Copy every line of the material below verbatim, keeping its order, spacing, punctuation, and characters unchanged.

MATERIAL FOR THIS TASK:
= = =

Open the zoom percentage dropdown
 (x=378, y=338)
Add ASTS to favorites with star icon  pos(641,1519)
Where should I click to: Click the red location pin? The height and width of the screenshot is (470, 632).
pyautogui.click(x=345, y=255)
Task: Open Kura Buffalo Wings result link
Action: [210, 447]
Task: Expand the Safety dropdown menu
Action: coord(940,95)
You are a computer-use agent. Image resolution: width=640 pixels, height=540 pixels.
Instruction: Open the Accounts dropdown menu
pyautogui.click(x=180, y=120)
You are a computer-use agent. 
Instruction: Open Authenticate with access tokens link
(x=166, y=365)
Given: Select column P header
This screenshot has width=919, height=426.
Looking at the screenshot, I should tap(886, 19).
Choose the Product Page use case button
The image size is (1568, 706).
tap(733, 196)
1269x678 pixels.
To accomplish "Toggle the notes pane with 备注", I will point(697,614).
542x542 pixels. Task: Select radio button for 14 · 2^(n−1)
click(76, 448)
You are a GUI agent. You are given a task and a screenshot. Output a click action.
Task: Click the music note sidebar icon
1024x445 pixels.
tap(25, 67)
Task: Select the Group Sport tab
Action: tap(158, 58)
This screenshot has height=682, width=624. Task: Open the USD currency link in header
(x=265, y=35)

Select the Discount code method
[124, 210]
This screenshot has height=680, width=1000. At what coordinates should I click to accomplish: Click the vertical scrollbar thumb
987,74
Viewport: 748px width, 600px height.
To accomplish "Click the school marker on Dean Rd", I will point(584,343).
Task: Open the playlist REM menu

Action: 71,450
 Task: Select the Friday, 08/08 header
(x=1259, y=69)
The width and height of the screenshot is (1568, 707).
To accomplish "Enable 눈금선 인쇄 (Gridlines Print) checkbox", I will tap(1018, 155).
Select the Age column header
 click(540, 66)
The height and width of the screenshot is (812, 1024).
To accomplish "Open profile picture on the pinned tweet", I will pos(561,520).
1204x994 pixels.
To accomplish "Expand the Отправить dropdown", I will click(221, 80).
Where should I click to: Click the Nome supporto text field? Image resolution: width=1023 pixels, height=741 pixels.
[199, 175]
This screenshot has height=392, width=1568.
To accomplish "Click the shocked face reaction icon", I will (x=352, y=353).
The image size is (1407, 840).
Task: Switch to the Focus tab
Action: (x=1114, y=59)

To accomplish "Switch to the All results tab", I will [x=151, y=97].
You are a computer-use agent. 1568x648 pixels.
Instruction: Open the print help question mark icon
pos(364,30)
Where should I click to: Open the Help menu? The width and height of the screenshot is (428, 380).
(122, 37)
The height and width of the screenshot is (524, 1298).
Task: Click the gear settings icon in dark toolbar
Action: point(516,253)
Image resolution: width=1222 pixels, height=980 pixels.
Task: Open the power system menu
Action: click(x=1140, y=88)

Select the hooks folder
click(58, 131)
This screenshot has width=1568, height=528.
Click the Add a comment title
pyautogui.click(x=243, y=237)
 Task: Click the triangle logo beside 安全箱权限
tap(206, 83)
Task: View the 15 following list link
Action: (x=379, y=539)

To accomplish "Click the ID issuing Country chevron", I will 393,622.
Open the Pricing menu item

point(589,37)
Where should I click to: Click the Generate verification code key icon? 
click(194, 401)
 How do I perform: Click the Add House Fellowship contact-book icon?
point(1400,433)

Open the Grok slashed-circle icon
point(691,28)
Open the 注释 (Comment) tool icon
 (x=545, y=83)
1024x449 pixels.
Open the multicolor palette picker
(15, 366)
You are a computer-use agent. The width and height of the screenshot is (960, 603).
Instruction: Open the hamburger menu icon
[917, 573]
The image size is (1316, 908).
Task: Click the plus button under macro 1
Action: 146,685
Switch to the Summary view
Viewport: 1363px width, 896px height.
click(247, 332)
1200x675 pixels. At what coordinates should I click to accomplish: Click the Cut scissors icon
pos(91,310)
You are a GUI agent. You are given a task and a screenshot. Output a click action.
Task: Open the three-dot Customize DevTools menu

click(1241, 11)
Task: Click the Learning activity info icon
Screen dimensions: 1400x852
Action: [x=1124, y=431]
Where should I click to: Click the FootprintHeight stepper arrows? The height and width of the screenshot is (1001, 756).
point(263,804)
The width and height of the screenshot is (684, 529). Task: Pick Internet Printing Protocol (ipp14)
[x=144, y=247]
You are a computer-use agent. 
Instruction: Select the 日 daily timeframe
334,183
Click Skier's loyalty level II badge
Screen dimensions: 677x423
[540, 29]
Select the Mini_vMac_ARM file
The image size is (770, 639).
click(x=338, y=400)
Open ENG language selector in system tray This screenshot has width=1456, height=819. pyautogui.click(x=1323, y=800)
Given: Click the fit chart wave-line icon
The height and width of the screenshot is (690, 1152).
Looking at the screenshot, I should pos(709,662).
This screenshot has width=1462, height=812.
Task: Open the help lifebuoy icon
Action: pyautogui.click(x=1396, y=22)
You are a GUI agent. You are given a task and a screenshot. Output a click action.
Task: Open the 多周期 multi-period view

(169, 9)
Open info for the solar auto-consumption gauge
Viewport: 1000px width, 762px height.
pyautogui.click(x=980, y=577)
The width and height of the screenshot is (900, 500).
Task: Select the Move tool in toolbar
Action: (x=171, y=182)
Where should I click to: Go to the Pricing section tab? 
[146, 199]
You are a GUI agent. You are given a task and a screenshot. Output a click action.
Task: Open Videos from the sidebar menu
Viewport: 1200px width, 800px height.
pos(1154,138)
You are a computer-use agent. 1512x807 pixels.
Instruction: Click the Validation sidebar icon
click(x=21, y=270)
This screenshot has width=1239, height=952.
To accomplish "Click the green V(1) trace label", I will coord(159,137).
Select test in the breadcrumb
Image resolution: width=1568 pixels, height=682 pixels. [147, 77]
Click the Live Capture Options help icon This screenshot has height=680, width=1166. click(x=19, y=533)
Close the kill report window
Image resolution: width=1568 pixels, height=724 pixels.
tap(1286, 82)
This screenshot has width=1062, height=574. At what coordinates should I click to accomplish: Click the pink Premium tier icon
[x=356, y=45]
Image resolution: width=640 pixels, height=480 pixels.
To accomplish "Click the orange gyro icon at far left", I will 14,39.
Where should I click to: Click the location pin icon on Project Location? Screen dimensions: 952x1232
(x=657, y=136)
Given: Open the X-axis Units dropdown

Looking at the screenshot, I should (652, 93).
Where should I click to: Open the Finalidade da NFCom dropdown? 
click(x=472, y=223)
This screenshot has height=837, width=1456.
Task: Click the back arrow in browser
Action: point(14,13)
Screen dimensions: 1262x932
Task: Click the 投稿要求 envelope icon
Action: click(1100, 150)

= = =

COMPLETE ANSWER:
Open the zoom percentage dropdown
 (x=378, y=338)
Add ASTS to favorites with star icon  pos(641,1519)
Where should I click to: Click the red location pin? The height and width of the screenshot is (470, 632).
pyautogui.click(x=345, y=255)
Task: Open Kura Buffalo Wings result link
Action: [210, 447]
Task: Expand the Safety dropdown menu
Action: coord(940,95)
You are a computer-use agent. Image resolution: width=640 pixels, height=540 pixels.
Instruction: Open the Accounts dropdown menu
pyautogui.click(x=180, y=120)
You are a computer-use agent. 
Instruction: Open Authenticate with access tokens link
(x=166, y=365)
Given: Select column P header
This screenshot has width=919, height=426.
Looking at the screenshot, I should tap(886, 19).
Choose the Product Page use case button
The image size is (1568, 706).
tap(733, 196)
1269x678 pixels.
To accomplish "Toggle the notes pane with 备注", I will point(697,614).
542x542 pixels. Task: Select radio button for 14 · 2^(n−1)
click(76, 448)
You are a GUI agent. You are given a task and a screenshot. Output a click action.
Task: Click the music note sidebar icon
1024x445 pixels.
tap(25, 67)
Task: Select the Group Sport tab
Action: tap(158, 58)
This screenshot has height=682, width=624. Task: Open the USD currency link in header
(x=265, y=35)

Select the Discount code method
[124, 210]
This screenshot has height=680, width=1000. At what coordinates should I click to accomplish: Click the vertical scrollbar thumb
987,74
Viewport: 748px width, 600px height.
To accomplish "Click the school marker on Dean Rd", I will point(584,343).
Task: Open the playlist REM menu

Action: 71,450
 Task: Select the Friday, 08/08 header
(x=1259, y=69)
The width and height of the screenshot is (1568, 707).
To accomplish "Enable 눈금선 인쇄 (Gridlines Print) checkbox", I will tap(1018, 155).
Select the Age column header
 click(540, 66)
The height and width of the screenshot is (812, 1024).
To accomplish "Open profile picture on the pinned tweet", I will pos(561,520).
1204x994 pixels.
To accomplish "Expand the Отправить dropdown", I will click(221, 80).
Where should I click to: Click the Nome supporto text field? Image resolution: width=1023 pixels, height=741 pixels.
[199, 175]
This screenshot has height=392, width=1568.
To accomplish "Click the shocked face reaction icon", I will (x=352, y=353).
The image size is (1407, 840).
Task: Switch to the Focus tab
Action: (x=1114, y=59)

To accomplish "Switch to the All results tab", I will [x=151, y=97].
You are a computer-use agent. 1568x648 pixels.
Instruction: Open the print help question mark icon
pos(364,30)
Where should I click to: Open the Help menu? The width and height of the screenshot is (428, 380).
(122, 37)
The height and width of the screenshot is (524, 1298).
Task: Click the gear settings icon in dark toolbar
Action: point(516,253)
Image resolution: width=1222 pixels, height=980 pixels.
Task: Open the power system menu
Action: click(x=1140, y=88)

Select the hooks folder
click(58, 131)
This screenshot has width=1568, height=528.
Click the Add a comment title
pyautogui.click(x=243, y=237)
 Task: Click the triangle logo beside 安全箱权限
tap(206, 83)
Task: View the 15 following list link
Action: (x=379, y=539)

To accomplish "Click the ID issuing Country chevron", I will 393,622.
Open the Pricing menu item

point(589,37)
Where should I click to: Click the Generate verification code key icon? 
click(194, 401)
 How do I perform: Click the Add House Fellowship contact-book icon?
point(1400,433)

Open the Grok slashed-circle icon
point(691,28)
Open the 注释 (Comment) tool icon
 (x=545, y=83)
1024x449 pixels.
Open the multicolor palette picker
(15, 366)
You are a computer-use agent. The width and height of the screenshot is (960, 603).
Instruction: Open the hamburger menu icon
[917, 573]
The image size is (1316, 908).
Task: Click the plus button under macro 1
Action: 146,685
Switch to the Summary view
Viewport: 1363px width, 896px height.
click(247, 332)
1200x675 pixels. At what coordinates should I click to accomplish: Click the Cut scissors icon
pos(91,310)
You are a GUI agent. You are given a task and a screenshot. Output a click action.
Task: Open the three-dot Customize DevTools menu

click(1241, 11)
Task: Click the Learning activity info icon
Screen dimensions: 1400x852
Action: [x=1124, y=431]
Where should I click to: Click the FootprintHeight stepper arrows? The height and width of the screenshot is (1001, 756).
point(263,804)
The width and height of the screenshot is (684, 529). Task: Pick Internet Printing Protocol (ipp14)
[x=144, y=247]
You are a computer-use agent. 
Instruction: Select the 日 daily timeframe
334,183
Click Skier's loyalty level II badge
Screen dimensions: 677x423
[540, 29]
Select the Mini_vMac_ARM file
The image size is (770, 639).
click(x=338, y=400)
Open ENG language selector in system tray This screenshot has width=1456, height=819. pyautogui.click(x=1323, y=800)
Given: Click the fit chart wave-line icon
The height and width of the screenshot is (690, 1152).
Looking at the screenshot, I should pos(709,662).
This screenshot has width=1462, height=812.
Task: Open the help lifebuoy icon
Action: pyautogui.click(x=1396, y=22)
You are a GUI agent. You are given a task and a screenshot. Output a click action.
Task: Open the 多周期 multi-period view

(169, 9)
Open info for the solar auto-consumption gauge
Viewport: 1000px width, 762px height.
pyautogui.click(x=980, y=577)
The width and height of the screenshot is (900, 500).
Task: Select the Move tool in toolbar
Action: (x=171, y=182)
Where should I click to: Go to the Pricing section tab? 
[146, 199]
You are a GUI agent. You are given a task and a screenshot. Output a click action.
Task: Open Videos from the sidebar menu
Viewport: 1200px width, 800px height.
pos(1154,138)
You are a computer-use agent. 1512x807 pixels.
Instruction: Click the Validation sidebar icon
click(x=21, y=270)
This screenshot has width=1239, height=952.
To accomplish "Click the green V(1) trace label", I will coord(159,137).
Select test in the breadcrumb
Image resolution: width=1568 pixels, height=682 pixels. [147, 77]
Click the Live Capture Options help icon This screenshot has height=680, width=1166. click(x=19, y=533)
Close the kill report window
Image resolution: width=1568 pixels, height=724 pixels.
tap(1286, 82)
This screenshot has width=1062, height=574. At what coordinates should I click to accomplish: Click the pink Premium tier icon
[x=356, y=45]
Image resolution: width=640 pixels, height=480 pixels.
To accomplish "Click the orange gyro icon at far left", I will 14,39.
Where should I click to: Click the location pin icon on Project Location? Screen dimensions: 952x1232
(x=657, y=136)
Given: Open the X-axis Units dropdown

Looking at the screenshot, I should (652, 93).
Where should I click to: Open the Finalidade da NFCom dropdown? 
click(x=472, y=223)
This screenshot has height=837, width=1456.
Task: Click the back arrow in browser
Action: point(14,13)
Screen dimensions: 1262x932
Task: Click the 投稿要求 envelope icon
Action: click(1100, 150)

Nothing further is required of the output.